Relax; there are no naked squished boobs in this post.
We didn't get that far.
My annual mammogram was scheduled for Monday. Now, I do not enjoy doctor appointments of any kind, and I have a bad habit of canceling them at the last minute and then being forced to reschedule and go through the whole waiting-dread-thing all over again. (Especially with the dentist. Oh, I do that a lot with the dentist.)
But I don't do that with mammograms; two grandmothers, a sister, and a sister-in-law who have all had breast cancer tells me that this unpleasant procedure is important.
So at 1:30 on Monday I left work, got in my car, and drove over to Abbott-Northwestern. It's a huge multi-block complex of hospital buildings--heart centers and stroke centers and a children's hospital and the Piper Breast Center, which was where I was headed.
I think that Piper has its own parking lot and valet parking, but I can never find it, and I have figured out my own convoluted path: park in the main hospital ramp (a feat in itself), head down the stairs, past the indoor waterfall, and then wend my way through a series of long twisty hallways until, voila! The Piper Building.
I followed this path and walked from the brightly lit hallway into an oddly dark Piper lobby.
People were milling about in a confused and aimless way.
I found someone with a nametag and asked them what was going on. "The power is out," she said.
It wasn't clear to me if the power was out just in the lobby, or in the whole breast building. So I asked the clerk at reception, who was sitting in the dark staring, almost out of habit, at a darkened computer screen. "Is the power out on the fourth floor, too? Can I still get my mammogram?"
She wasn't sure, and she couldn't call upstairs because the phones weren't working. She told me that the elevators weren't working and that I couldn't use the stairs. "Why not?" She didn't know. "They just told us not to let anyone use the stairs."
Another official badge-wearer happened by and explained that the doors lock at each floor, and you can't get out of the stairwell without a magnetic key card. Which wouldn't work anyway. Because the power is out.
I know what you are thinking. Go back to the office. Reschedule. Clearly, God doesn't want you to get a mammogram today.
I was thinking that, too. But I am also stubborn. (As a goat, Doug adds.) And I was determined to get to the fourth floor. A little thing like dead elevators, locked stairwells, and a power outage was not going to deter me.
I saw a faint light down one hallway. There were two elevators there. One appeared to be working, and the lights above the door indicated it was heading up.
Just then, two women in brightly colored scrubs walked up. They, too, were going to the fourth floor. I figured there was safety in numbers, so when the elevator opened, we all got on.
A custodian-type--he was wearing that Carhartt navy blue pants-and-shirt combination, and he had a tool belt--slipped in right as the door was closing. "It won't stop at your floor," he said.
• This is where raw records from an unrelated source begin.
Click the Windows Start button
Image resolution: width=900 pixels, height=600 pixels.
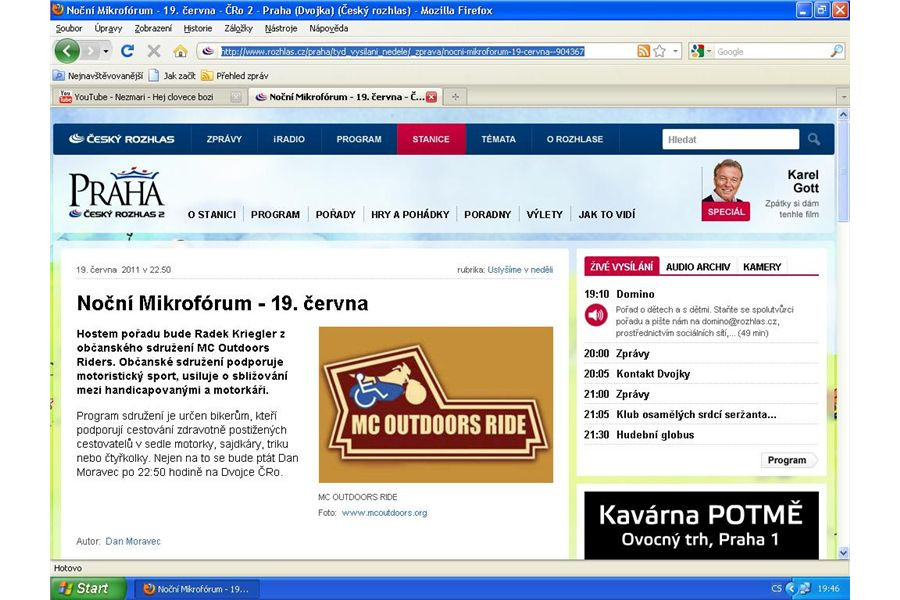[89, 588]
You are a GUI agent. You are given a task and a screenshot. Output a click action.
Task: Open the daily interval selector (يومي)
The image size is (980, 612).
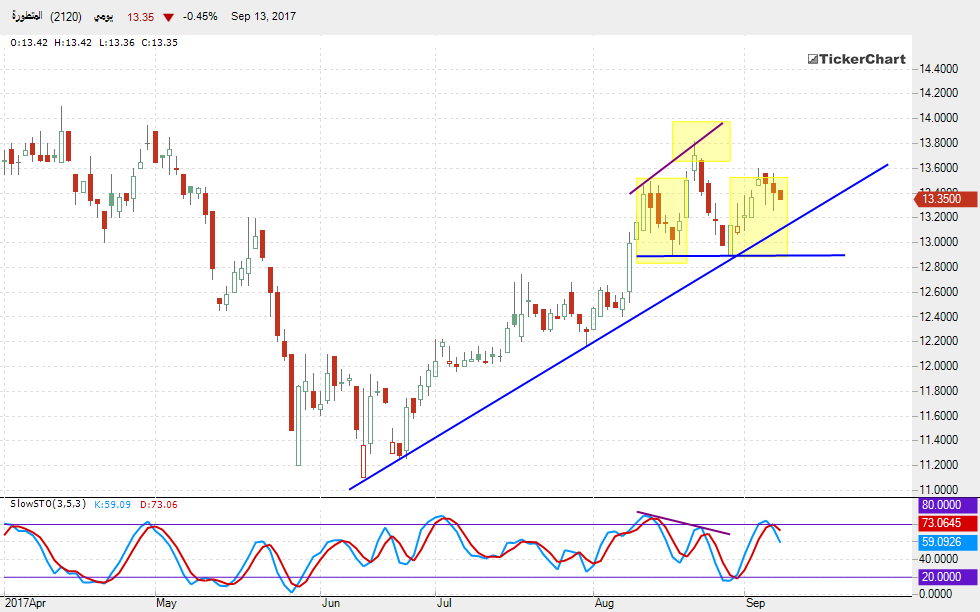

"It's not working. It'll only stop if someone on that floor happens to call it."
Ah. Too late. We stopped at the second floor and the doors opened to reveal someone in scrubs and a patient on a gurney. "Sorry! Elevator's not working!" we said, and the door shut, and we zipped on up.
Past the third floor.
Past the fourth floor.
The doors opened on fifth, and we got out.
"We'll take the stairs down," one of the scrubs women said, and I followed.
We headed down to the fourth floor, and sure enough, the door was locked. I made a fist and pounded like hell.
The door opened almost instantly, and we burst out into the hall. Which was completely dark. Candles wouldn't have been out of order here.
Still, the receptionist acted as though nothing was wrong. She did not tell me to go home; she checked me in, fastened a hospital ID tag around my wrist, and told me go change.
I was starting to get a little dubious. Now that I had achieved my goal of the fourth floor, I was sort of wishing I hadn't. The little doubt was starting to make itself heard in my head. Go back to work! That is, if you can get out of here!
I asked the receptionist how long the power had been off. About twenty minutes, she said. She had no idea when it would come back on.
The changing room was black as pitch. I groped around and found a gown and tied it around my waist and stuffed my clothes into a locker, and opened the door. In the waiting room sat five other women in gowns.
They had already been waiting a half-hour.
They did not look happy. They looked resigned. They looked like spiderwebs might start forming. Some of them were peering into BlackBerries. Some were leafing in a bored way through dog-eared magazines, reading by window light.
Should I join them? Should I wait? Should I spend my afternoon in a zombie-like state, waiting first for the power to come on, and then for five other women to have their mammograms before me?
I should not.
I went back into the changing room, found my clothes, took them into the empty mammogram room and got dressed by window light, went back out to reception, said, "I'm going home," went back to the stairwell, and headed down the stairs.
By now the stairs had become the main artery of traffic, and all the doors were propped open at every floor. I walked through the dark lobby and back into the bright hallway, snaked past the waterfall, climbed the stairs, got into my car, and went back to work.
New appointment: June 30.
Thursday, June 19, 2008
Relax; there are no naked squished boobs in this post.